**PROVIDED INFORMATION**
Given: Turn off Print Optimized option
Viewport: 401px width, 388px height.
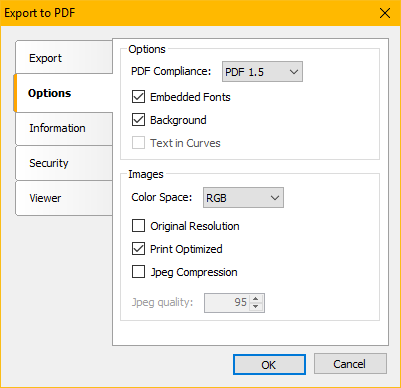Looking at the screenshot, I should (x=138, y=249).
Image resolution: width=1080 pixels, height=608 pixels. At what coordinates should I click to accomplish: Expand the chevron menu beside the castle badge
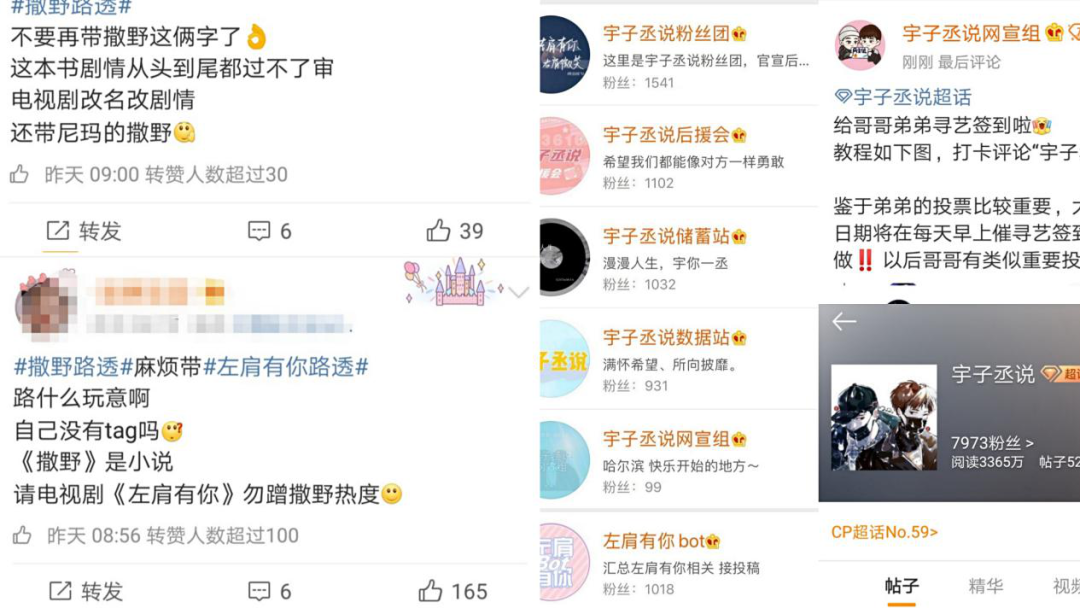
* * *
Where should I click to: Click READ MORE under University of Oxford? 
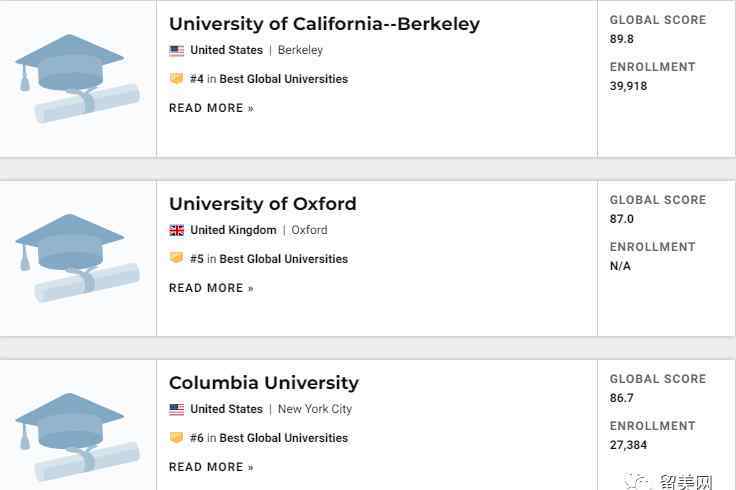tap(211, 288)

**DESCRIPTION OF THE TASK**
Taking the records above, print only and exactly the lines from the line with "Viewport: 401px width, 388px height." to the line with "Image resolution: width=1080", both kept, and exclude pictures.

**SOLVED EXERCISE**
Viewport: 401px width, 388px height.
Looking at the screenshot, I should (x=138, y=249).
Image resolution: width=1080 pixels, height=608 pixels. At what coordinates should I click to accomplish: Expand the chevron menu beside the castle badge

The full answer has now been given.